As an innovative bottom-up approach, self-assembly—the spontaneous organization of molecules into stable, well-defined structures—offers an exciting paradigm for creating nanoscale templates under ambient conditions or at the liquid-solid interface. Self-assembled molecular networks (SAMNs) on surfaces are a perfect illustration of this principle in action. In our research, we go beyond simply analyzing the structural properties of these networks. We delve into the fascinating dynamics within self-assembled layers, exploring how molecular design and other factors influence their behavior. By examining the time scales and forces that drive this organization, we aim to unlock new ways to control molecular interactions and tailor material properties at the nanoscale. Additionally, we seek to activate these dynamics on demand, applying these principles to the investigation of molecular motors.

Understanding how molecular chirality influences the interaction and organization of molecules on surfaces is a critical frontier in scientific research, with far-reaching implications across various fields. Chirality—the unique “handedness” of molecules—plays a pivotal role not only in fields like chromatography but also in cutting-edge phenomena such as the chiral-induced spin selectivity (CISS) effect.

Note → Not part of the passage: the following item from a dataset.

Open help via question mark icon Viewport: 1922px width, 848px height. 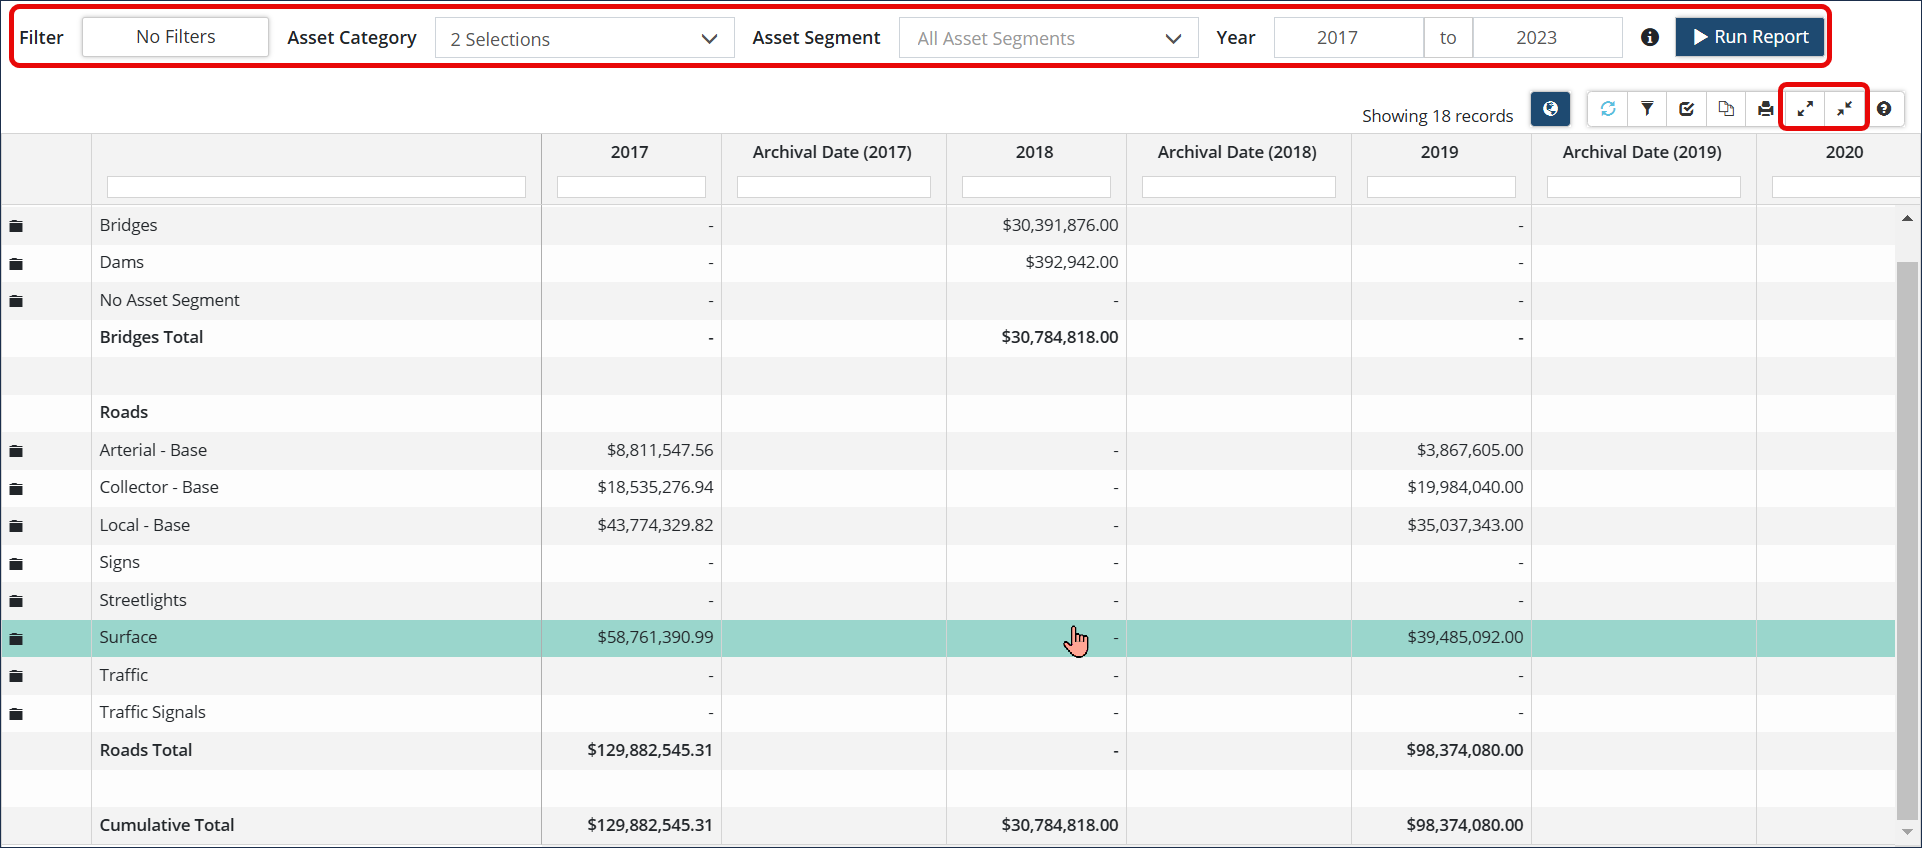(1884, 109)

The study of chirality at the molecular level opens new pathways for breakthroughs in nanotechnology and catalysis. By uncovering how chirality shapes molecular organization and interactions on surfaces, we aim to unlock new tools for controlling chemical reactivity, and creating advanced materials with novel electronic properties.

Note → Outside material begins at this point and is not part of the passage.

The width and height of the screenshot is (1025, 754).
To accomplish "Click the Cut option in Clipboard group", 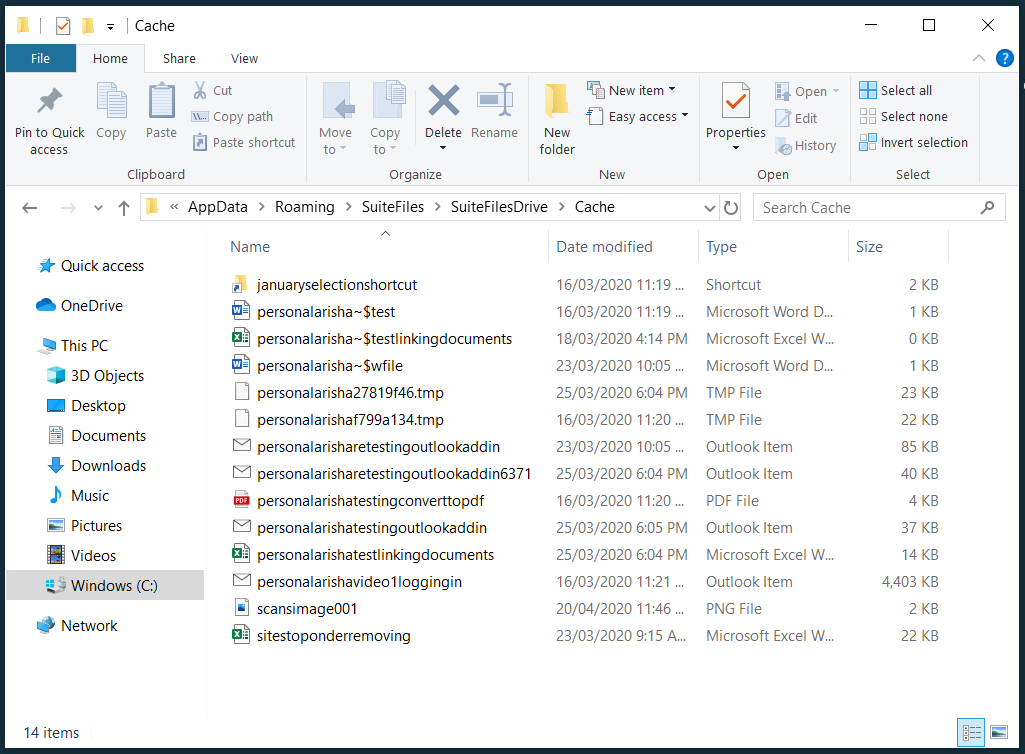I will 213,89.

Scanning probe microscopy offers a powerful window into the world of surface reactions, providing submolecular resolution—even at the liquid-solid interface. Our research focuses on investigating carefully selected reactions on surfaces, with a particular emphasis on using scanning tunneling microscopy (STM) to visualize these processes in exquisite detail.

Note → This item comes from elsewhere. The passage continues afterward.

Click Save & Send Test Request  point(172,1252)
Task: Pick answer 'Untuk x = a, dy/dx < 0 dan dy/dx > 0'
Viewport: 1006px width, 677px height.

Our motivation is three-fold: First, we aim to understand the critical role of the substrate in surface-confined chemical reactions, as certain reactions occur exclusively on surfaces. Second, we leverage surfaces as platforms for the formation of novel molecules, such as 2D polymers, which cannot be synthesized in solution. Finally, by conducting these reactions directly on surfaces, we gain the ability to tailor and modify the properties of the surfaces themselves, opening up exciting possibilities in material science and nanotechnology.

We explore the fascinating process of molecular self-assembly within precisely defined nanoscale areas, known as “nanocorrals.” These nanocorrals—created with varying size, shape, and orientation—are formed on covalently modified graphite surfaces through scanning probe nanolithography, or "nanoshaving." Our research has unveiled a remarkable discovery: when nanoshaving is performed at the liquid−solid interface, the orientation of self-assembled monolayers is significantly influenced. By carefully aligning the nanoshaving direction with the substrate’s symmetry axes, we can control the alignment of the supramolecular structures within these corrals. Moreover, the unique geometric and kinetic constraints imposed by nanocorrals of different shapes and sizes provide new insights into the dynamics of self-assembly at the nanoscale, and reveals previously unknown phases.

Our research focuses on altering the properties of 2D materials like MoS₂, graphene, and beyond through both covalent and non-covalent functionalization strategies. Building on our expertise in molecular self-assembly on surfaces—especially on graphite—we are now applying these concepts to harness the extraordinary potential of graphene. One exciting approach involves the functionalization of graphene using physisorbed self-assembled molecular networks (SAMNs), a technique that offers precise and uniform control over doping. This strategy opens up new pathways for tailoring the electronic and chemical properties of 2D materials, pushing the boundaries of what’s possible in nanotechnology and materials science.

In addition to non-covalent methods, covalent functionalization strategies also offer a powerful way to modify the properties of 2D materials. Recently, we developed a protocol for the controlled functionalization of graphene and MoS₂ using radical chemistry, carefully avoiding unwanted multilayer formation.
What’s truly fascinating is that scanning tunneling microscopy (STM) provides an unparalleled nanoscale view of the process, revealing each individual grafting site in stunning detail. This allows us not only to control the degree and density of functionalization, but also to achieve spatial precision at nearly the atomic level—paving the way for new possibilities in material design and nanoengineering. We use such nanoengineered substrates for sensing and catalysis.

We also delve into the intricate world of biological materials on surfaces. Our current research is centered on the fascinating self-assembly of designer proteins and DNA origami, unlocking new possibilities in nanobiotechnology. At the heart of our work is atomic force microscopy, enabling us to visualize and manipulate these structures with unparalleled precision.